● **What the task requires**
All entries should be copied exactly, none left out.

● **Exercise data**
==*==
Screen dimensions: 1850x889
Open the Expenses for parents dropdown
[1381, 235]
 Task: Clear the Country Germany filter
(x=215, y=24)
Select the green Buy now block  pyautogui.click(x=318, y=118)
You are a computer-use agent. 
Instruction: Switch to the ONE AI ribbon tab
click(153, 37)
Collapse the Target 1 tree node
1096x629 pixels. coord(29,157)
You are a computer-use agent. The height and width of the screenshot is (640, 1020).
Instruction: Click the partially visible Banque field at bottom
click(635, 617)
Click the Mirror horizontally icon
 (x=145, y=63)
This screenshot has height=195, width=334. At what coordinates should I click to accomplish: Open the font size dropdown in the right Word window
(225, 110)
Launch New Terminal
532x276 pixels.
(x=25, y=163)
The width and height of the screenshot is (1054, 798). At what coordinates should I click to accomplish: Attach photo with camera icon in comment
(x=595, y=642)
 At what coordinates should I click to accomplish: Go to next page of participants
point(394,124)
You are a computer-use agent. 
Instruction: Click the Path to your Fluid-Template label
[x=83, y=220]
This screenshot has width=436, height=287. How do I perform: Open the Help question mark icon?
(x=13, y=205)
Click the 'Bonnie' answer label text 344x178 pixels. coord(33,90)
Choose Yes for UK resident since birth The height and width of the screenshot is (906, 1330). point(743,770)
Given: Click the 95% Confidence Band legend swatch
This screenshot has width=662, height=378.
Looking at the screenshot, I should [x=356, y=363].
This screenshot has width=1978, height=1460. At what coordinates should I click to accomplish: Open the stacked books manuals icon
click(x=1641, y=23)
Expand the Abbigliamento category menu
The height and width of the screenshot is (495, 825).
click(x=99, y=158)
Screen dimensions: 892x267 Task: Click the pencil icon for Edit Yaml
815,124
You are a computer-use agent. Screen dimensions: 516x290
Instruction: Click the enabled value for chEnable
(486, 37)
==*==
● **Written response**
Screen dimensions: 1850x889
Open the Expenses for parents dropdown
[1381, 235]
 Task: Clear the Country Germany filter
(x=215, y=24)
Select the green Buy now block  pyautogui.click(x=318, y=118)
You are a computer-use agent. 
Instruction: Switch to the ONE AI ribbon tab
click(153, 37)
Collapse the Target 1 tree node
1096x629 pixels. coord(29,157)
You are a computer-use agent. The height and width of the screenshot is (640, 1020).
Instruction: Click the partially visible Banque field at bottom
click(635, 617)
Click the Mirror horizontally icon
 (x=145, y=63)
This screenshot has height=195, width=334. At what coordinates should I click to accomplish: Open the font size dropdown in the right Word window
(225, 110)
Launch New Terminal
532x276 pixels.
(x=25, y=163)
The width and height of the screenshot is (1054, 798). At what coordinates should I click to accomplish: Attach photo with camera icon in comment
(x=595, y=642)
 At what coordinates should I click to accomplish: Go to next page of participants
point(394,124)
You are a computer-use agent. 
Instruction: Click the Path to your Fluid-Template label
[x=83, y=220]
This screenshot has width=436, height=287. How do I perform: Open the Help question mark icon?
(x=13, y=205)
Click the 'Bonnie' answer label text 344x178 pixels. coord(33,90)
Choose Yes for UK resident since birth The height and width of the screenshot is (906, 1330). point(743,770)
Given: Click the 95% Confidence Band legend swatch
This screenshot has width=662, height=378.
Looking at the screenshot, I should [x=356, y=363].
This screenshot has width=1978, height=1460. At what coordinates should I click to accomplish: Open the stacked books manuals icon
click(x=1641, y=23)
Expand the Abbigliamento category menu
The height and width of the screenshot is (495, 825).
click(x=99, y=158)
Screen dimensions: 892x267 Task: Click the pencil icon for Edit Yaml
815,124
You are a computer-use agent. Screen dimensions: 516x290
Instruction: Click the enabled value for chEnable
(486, 37)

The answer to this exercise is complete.